#### PROBLEM TO WORK ON
Please rewrite these lines, changing every "side panel" to "sidebar" and keeping everything else the same.

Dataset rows
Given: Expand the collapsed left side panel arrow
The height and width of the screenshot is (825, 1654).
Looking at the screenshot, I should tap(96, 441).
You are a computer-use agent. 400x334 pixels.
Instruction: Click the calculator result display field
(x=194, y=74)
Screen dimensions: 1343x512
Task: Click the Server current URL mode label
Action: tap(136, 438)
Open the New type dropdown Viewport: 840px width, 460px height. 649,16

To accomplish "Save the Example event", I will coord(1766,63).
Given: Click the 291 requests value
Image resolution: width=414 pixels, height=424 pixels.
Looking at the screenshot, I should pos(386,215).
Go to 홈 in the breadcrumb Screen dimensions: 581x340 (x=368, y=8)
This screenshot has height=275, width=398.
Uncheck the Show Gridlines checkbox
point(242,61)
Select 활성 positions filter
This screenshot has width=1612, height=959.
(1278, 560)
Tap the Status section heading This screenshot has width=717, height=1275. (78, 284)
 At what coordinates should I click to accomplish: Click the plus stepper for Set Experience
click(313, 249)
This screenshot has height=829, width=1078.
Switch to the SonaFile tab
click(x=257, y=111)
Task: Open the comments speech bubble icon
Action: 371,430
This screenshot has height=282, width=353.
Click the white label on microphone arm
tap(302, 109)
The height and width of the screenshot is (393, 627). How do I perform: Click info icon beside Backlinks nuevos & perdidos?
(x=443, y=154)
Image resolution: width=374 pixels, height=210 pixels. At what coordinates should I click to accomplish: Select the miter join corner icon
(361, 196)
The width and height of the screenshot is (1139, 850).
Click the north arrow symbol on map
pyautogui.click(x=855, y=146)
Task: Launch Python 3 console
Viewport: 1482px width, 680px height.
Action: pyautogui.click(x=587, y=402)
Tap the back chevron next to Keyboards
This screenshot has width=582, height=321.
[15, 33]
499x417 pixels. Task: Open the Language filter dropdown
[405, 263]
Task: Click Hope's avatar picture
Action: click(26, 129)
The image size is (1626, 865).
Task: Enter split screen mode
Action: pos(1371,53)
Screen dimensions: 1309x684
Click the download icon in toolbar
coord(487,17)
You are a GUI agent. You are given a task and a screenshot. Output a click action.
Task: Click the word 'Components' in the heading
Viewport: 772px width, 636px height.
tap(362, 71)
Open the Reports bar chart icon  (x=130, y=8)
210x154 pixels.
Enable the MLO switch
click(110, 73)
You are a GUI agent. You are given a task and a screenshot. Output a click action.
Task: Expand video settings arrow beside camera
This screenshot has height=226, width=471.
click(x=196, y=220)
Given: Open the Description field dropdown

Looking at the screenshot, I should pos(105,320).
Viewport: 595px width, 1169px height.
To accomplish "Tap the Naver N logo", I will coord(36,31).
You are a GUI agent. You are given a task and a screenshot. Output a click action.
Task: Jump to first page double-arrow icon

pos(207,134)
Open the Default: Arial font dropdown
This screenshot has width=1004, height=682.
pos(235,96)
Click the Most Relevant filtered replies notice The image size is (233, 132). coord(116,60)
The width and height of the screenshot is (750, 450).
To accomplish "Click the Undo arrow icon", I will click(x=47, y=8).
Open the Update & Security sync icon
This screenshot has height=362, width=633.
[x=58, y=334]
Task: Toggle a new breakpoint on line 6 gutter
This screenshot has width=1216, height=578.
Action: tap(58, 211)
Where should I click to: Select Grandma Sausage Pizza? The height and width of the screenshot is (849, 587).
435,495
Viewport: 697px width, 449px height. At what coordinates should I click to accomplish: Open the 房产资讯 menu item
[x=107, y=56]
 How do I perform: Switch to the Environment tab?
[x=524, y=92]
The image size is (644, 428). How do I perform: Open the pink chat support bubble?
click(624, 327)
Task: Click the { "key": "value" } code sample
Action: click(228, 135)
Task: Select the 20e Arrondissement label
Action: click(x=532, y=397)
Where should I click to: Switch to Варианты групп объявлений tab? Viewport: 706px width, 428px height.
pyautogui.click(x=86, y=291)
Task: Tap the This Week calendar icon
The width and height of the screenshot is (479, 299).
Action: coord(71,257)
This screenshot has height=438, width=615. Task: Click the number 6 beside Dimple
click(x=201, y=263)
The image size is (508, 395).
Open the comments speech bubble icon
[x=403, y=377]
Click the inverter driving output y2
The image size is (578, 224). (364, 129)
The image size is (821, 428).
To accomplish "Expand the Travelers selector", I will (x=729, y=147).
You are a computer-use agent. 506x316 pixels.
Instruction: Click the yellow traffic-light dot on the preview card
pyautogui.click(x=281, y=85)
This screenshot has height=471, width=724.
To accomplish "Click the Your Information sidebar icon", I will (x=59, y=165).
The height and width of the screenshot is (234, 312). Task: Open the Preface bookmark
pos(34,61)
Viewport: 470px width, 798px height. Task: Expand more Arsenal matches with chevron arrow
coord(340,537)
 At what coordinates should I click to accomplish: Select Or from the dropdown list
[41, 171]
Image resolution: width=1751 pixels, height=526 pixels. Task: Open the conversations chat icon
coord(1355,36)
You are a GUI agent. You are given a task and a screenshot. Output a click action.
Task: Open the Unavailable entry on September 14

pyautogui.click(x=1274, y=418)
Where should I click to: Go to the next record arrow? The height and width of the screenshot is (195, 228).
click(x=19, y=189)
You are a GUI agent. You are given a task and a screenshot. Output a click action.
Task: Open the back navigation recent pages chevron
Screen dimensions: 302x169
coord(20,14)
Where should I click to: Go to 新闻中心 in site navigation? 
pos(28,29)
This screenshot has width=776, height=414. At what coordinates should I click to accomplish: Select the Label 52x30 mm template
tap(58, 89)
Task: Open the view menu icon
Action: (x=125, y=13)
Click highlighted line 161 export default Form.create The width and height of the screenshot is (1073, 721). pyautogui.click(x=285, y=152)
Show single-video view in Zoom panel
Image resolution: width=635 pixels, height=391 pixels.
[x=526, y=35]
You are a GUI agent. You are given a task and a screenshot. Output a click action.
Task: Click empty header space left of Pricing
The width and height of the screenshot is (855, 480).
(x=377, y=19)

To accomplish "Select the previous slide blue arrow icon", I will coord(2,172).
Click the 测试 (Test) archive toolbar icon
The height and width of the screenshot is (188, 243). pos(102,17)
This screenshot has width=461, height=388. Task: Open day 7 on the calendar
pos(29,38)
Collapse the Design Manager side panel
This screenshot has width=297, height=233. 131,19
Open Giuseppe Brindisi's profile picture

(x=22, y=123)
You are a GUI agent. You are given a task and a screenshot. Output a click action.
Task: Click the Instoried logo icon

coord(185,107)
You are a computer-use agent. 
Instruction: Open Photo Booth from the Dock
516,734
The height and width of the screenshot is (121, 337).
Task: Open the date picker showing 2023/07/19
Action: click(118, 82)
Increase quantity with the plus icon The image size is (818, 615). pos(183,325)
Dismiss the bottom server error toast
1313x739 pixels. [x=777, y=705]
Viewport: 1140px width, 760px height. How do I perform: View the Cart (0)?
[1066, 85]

#### FINISHED ANSWER
Given: Expand the collapsed left sidebar arrow
The height and width of the screenshot is (825, 1654).
Looking at the screenshot, I should tap(96, 441).
You are a computer-use agent. 400x334 pixels.
Instruction: Click the calculator result display field
(x=194, y=74)
Screen dimensions: 1343x512
Task: Click the Server current URL mode label
Action: tap(136, 438)
Open the New type dropdown Viewport: 840px width, 460px height. 649,16

To accomplish "Save the Example event", I will coord(1766,63).
Given: Click the 291 requests value
Image resolution: width=414 pixels, height=424 pixels.
Looking at the screenshot, I should pos(386,215).
Go to 홈 in the breadcrumb Screen dimensions: 581x340 (x=368, y=8)
This screenshot has height=275, width=398.
Uncheck the Show Gridlines checkbox
point(242,61)
Select 활성 positions filter
This screenshot has width=1612, height=959.
(1278, 560)
Tap the Status section heading This screenshot has width=717, height=1275. (78, 284)
 At what coordinates should I click to accomplish: Click the plus stepper for Set Experience
click(313, 249)
This screenshot has height=829, width=1078.
Switch to the SonaFile tab
click(x=257, y=111)
Task: Open the comments speech bubble icon
Action: 371,430
This screenshot has height=282, width=353.
Click the white label on microphone arm
tap(302, 109)
The height and width of the screenshot is (393, 627). How do I perform: Click info icon beside Backlinks nuevos & perdidos?
(x=443, y=154)
Image resolution: width=374 pixels, height=210 pixels. At what coordinates should I click to accomplish: Select the miter join corner icon
(361, 196)
The width and height of the screenshot is (1139, 850).
Click the north arrow symbol on map
pyautogui.click(x=855, y=146)
Task: Launch Python 3 console
Viewport: 1482px width, 680px height.
Action: pyautogui.click(x=587, y=402)
Tap the back chevron next to Keyboards
This screenshot has width=582, height=321.
[15, 33]
499x417 pixels. Task: Open the Language filter dropdown
[405, 263]
Task: Click Hope's avatar picture
Action: click(26, 129)
The image size is (1626, 865).
Task: Enter split screen mode
Action: pos(1371,53)
Screen dimensions: 1309x684
Click the download icon in toolbar
coord(487,17)
You are a GUI agent. You are given a task and a screenshot. Output a click action.
Task: Click the word 'Components' in the heading
Viewport: 772px width, 636px height.
tap(362, 71)
Open the Reports bar chart icon  (x=130, y=8)
210x154 pixels.
Enable the MLO switch
click(110, 73)
You are a GUI agent. You are given a task and a screenshot. Output a click action.
Task: Expand video settings arrow beside camera
This screenshot has height=226, width=471.
click(x=196, y=220)
Given: Open the Description field dropdown

Looking at the screenshot, I should pos(105,320).
Viewport: 595px width, 1169px height.
To accomplish "Tap the Naver N logo", I will coord(36,31).
You are a GUI agent. You are given a task and a screenshot. Output a click action.
Task: Jump to first page double-arrow icon

pos(207,134)
Open the Default: Arial font dropdown
This screenshot has width=1004, height=682.
pos(235,96)
Click the Most Relevant filtered replies notice The image size is (233, 132). coord(116,60)
The width and height of the screenshot is (750, 450).
To accomplish "Click the Undo arrow icon", I will click(x=47, y=8).
Open the Update & Security sync icon
This screenshot has height=362, width=633.
[x=58, y=334]
Task: Toggle a new breakpoint on line 6 gutter
This screenshot has width=1216, height=578.
Action: tap(58, 211)
Where should I click to: Select Grandma Sausage Pizza? The height and width of the screenshot is (849, 587).
435,495
Viewport: 697px width, 449px height. At what coordinates should I click to accomplish: Open the 房产资讯 menu item
[x=107, y=56]
 How do I perform: Switch to the Environment tab?
[x=524, y=92]
The image size is (644, 428). How do I perform: Open the pink chat support bubble?
click(624, 327)
Task: Click the { "key": "value" } code sample
Action: click(228, 135)
Task: Select the 20e Arrondissement label
Action: click(x=532, y=397)
Where should I click to: Switch to Варианты групп объявлений tab? Viewport: 706px width, 428px height.
pyautogui.click(x=86, y=291)
Task: Tap the This Week calendar icon
The width and height of the screenshot is (479, 299).
Action: coord(71,257)
This screenshot has height=438, width=615. Task: Click the number 6 beside Dimple
click(x=201, y=263)
The image size is (508, 395).
Open the comments speech bubble icon
[x=403, y=377]
Click the inverter driving output y2
The image size is (578, 224). (364, 129)
The image size is (821, 428).
To accomplish "Expand the Travelers selector", I will (x=729, y=147).
You are a computer-use agent. 506x316 pixels.
Instruction: Click the yellow traffic-light dot on the preview card
pyautogui.click(x=281, y=85)
This screenshot has height=471, width=724.
To accomplish "Click the Your Information sidebar icon", I will (x=59, y=165).
The height and width of the screenshot is (234, 312). Task: Open the Preface bookmark
pos(34,61)
Viewport: 470px width, 798px height. Task: Expand more Arsenal matches with chevron arrow
coord(340,537)
 At what coordinates should I click to accomplish: Select Or from the dropdown list
[41, 171]
Image resolution: width=1751 pixels, height=526 pixels. Task: Open the conversations chat icon
coord(1355,36)
You are a GUI agent. You are given a task and a screenshot. Output a click action.
Task: Open the Unavailable entry on September 14

pyautogui.click(x=1274, y=418)
Where should I click to: Go to the next record arrow? The height and width of the screenshot is (195, 228).
click(x=19, y=189)
You are a GUI agent. You are given a task and a screenshot. Output a click action.
Task: Open the back navigation recent pages chevron
Screen dimensions: 302x169
coord(20,14)
Where should I click to: Go to 新闻中心 in site navigation? 
pos(28,29)
This screenshot has width=776, height=414. At what coordinates should I click to accomplish: Select the Label 52x30 mm template
tap(58, 89)
Task: Open the view menu icon
Action: (x=125, y=13)
Click highlighted line 161 export default Form.create The width and height of the screenshot is (1073, 721). pyautogui.click(x=285, y=152)
Show single-video view in Zoom panel
Image resolution: width=635 pixels, height=391 pixels.
[x=526, y=35]
You are a GUI agent. You are given a task and a screenshot. Output a click action.
Task: Click empty header space left of Pricing
The width and height of the screenshot is (855, 480).
(x=377, y=19)

To accomplish "Select the previous slide blue arrow icon", I will coord(2,172).
Click the 测试 (Test) archive toolbar icon
The height and width of the screenshot is (188, 243). pos(102,17)
This screenshot has width=461, height=388. Task: Open day 7 on the calendar
pos(29,38)
Collapse the Design Manager sidebar
This screenshot has width=297, height=233. 131,19
Open Giuseppe Brindisi's profile picture

(x=22, y=123)
You are a GUI agent. You are given a task and a screenshot. Output a click action.
Task: Click the Instoried logo icon

coord(185,107)
You are a computer-use agent. 
Instruction: Open Photo Booth from the Dock
516,734
The height and width of the screenshot is (121, 337).
Task: Open the date picker showing 2023/07/19
Action: click(118, 82)
Increase quantity with the plus icon The image size is (818, 615). pos(183,325)
Dismiss the bottom server error toast
1313x739 pixels. [x=777, y=705]
Viewport: 1140px width, 760px height. How do I perform: View the Cart (0)?
[1066, 85]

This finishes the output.